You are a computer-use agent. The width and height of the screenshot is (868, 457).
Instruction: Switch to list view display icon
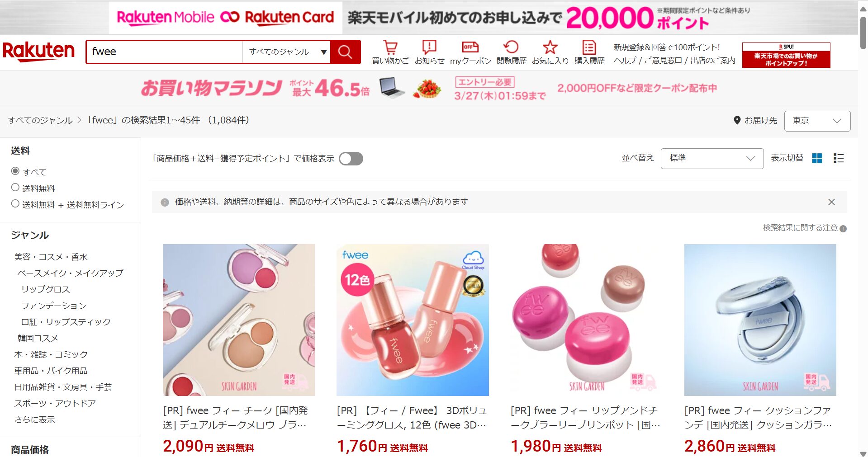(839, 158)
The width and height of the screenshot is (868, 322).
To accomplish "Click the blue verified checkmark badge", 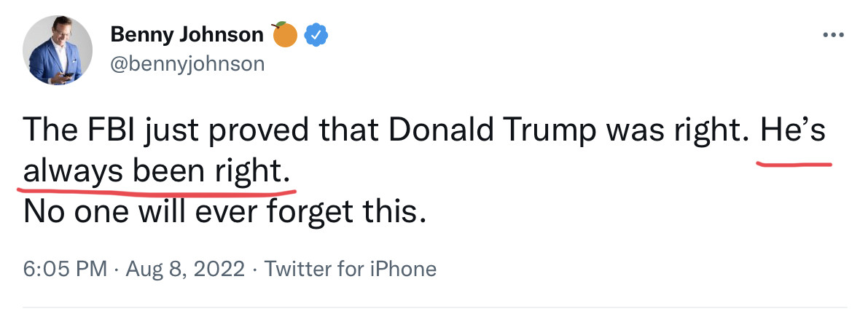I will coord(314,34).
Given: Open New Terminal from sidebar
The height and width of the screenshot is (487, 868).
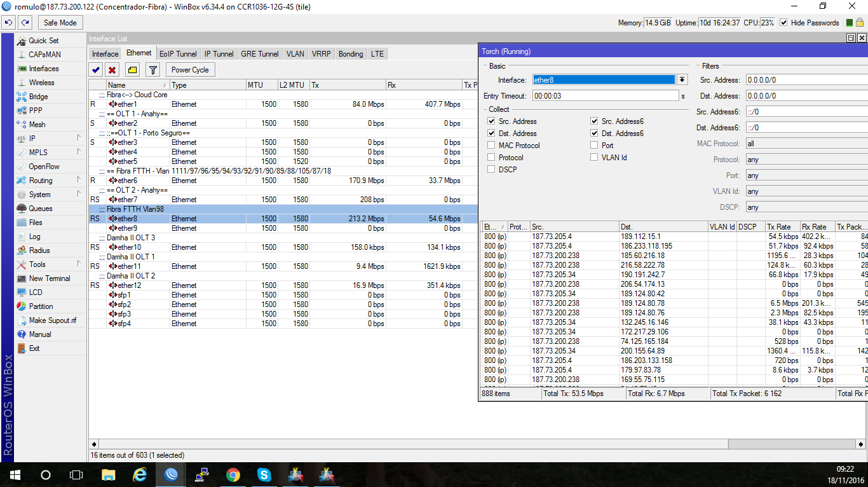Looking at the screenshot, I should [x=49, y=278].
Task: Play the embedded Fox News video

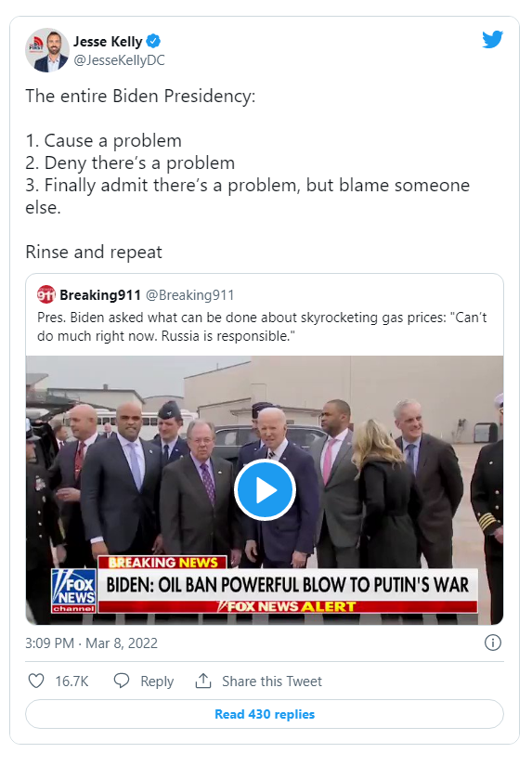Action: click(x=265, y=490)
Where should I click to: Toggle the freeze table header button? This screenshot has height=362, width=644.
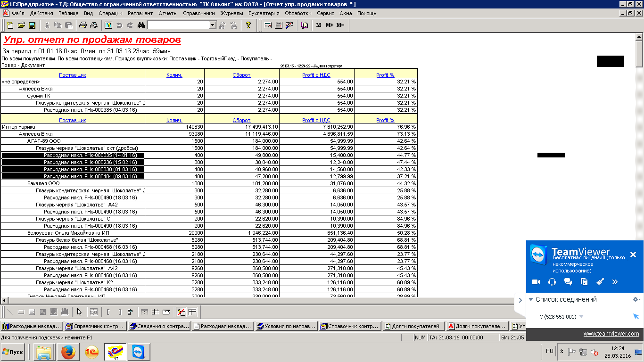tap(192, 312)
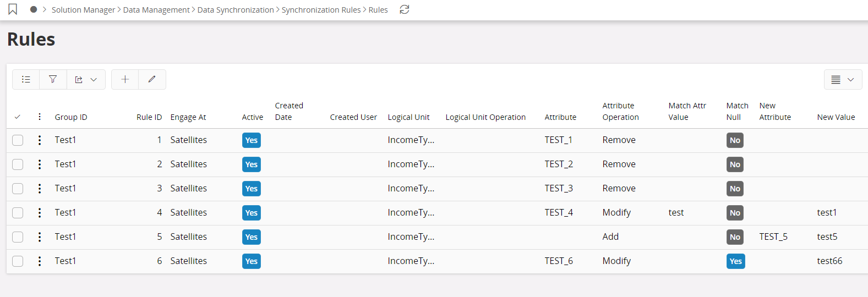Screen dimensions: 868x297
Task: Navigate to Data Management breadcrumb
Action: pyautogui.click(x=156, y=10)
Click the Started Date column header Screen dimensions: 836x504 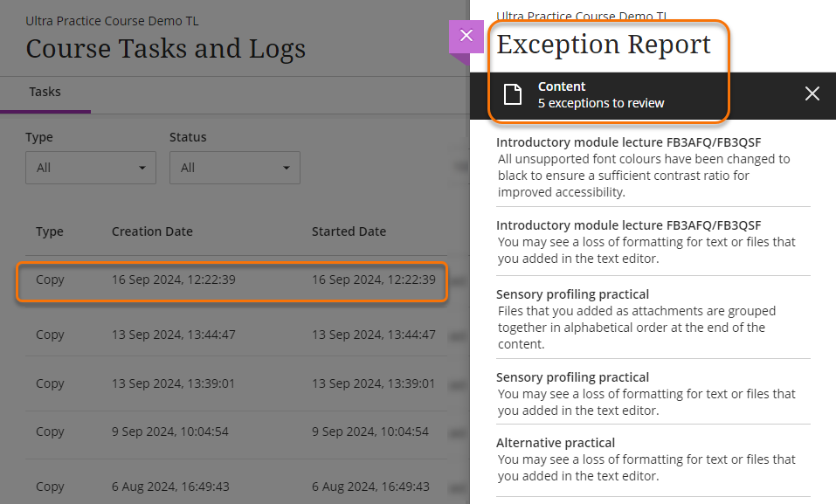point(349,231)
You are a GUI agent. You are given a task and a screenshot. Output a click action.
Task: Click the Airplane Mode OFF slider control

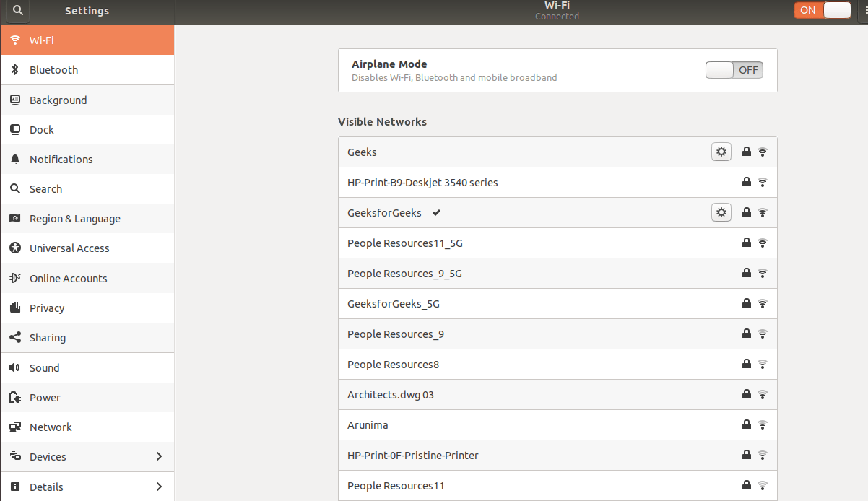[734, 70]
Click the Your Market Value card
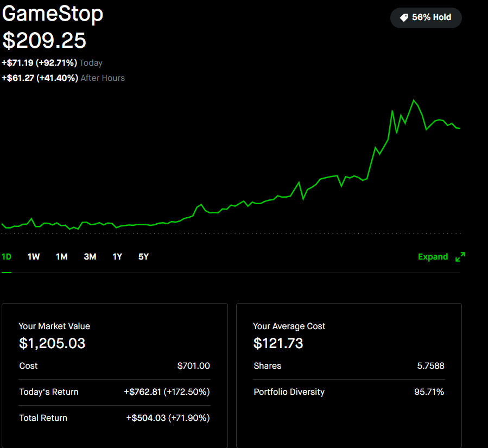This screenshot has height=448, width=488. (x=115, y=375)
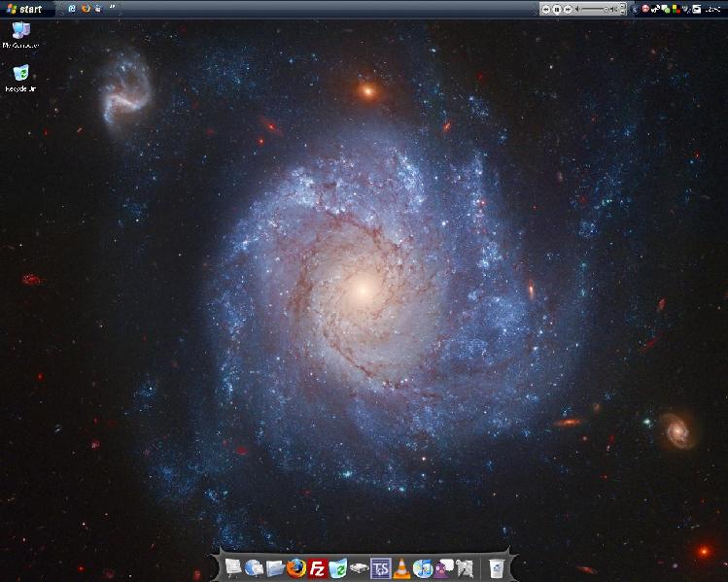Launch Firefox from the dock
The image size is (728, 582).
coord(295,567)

******

About this task
Report every line of the records that contains the word "agent".

Result of this exercise
You are a computer-use agent. The width and height of the screenshot is (868, 457).
You are a GUI agent. You are given a task and a screenshot. Output a click action.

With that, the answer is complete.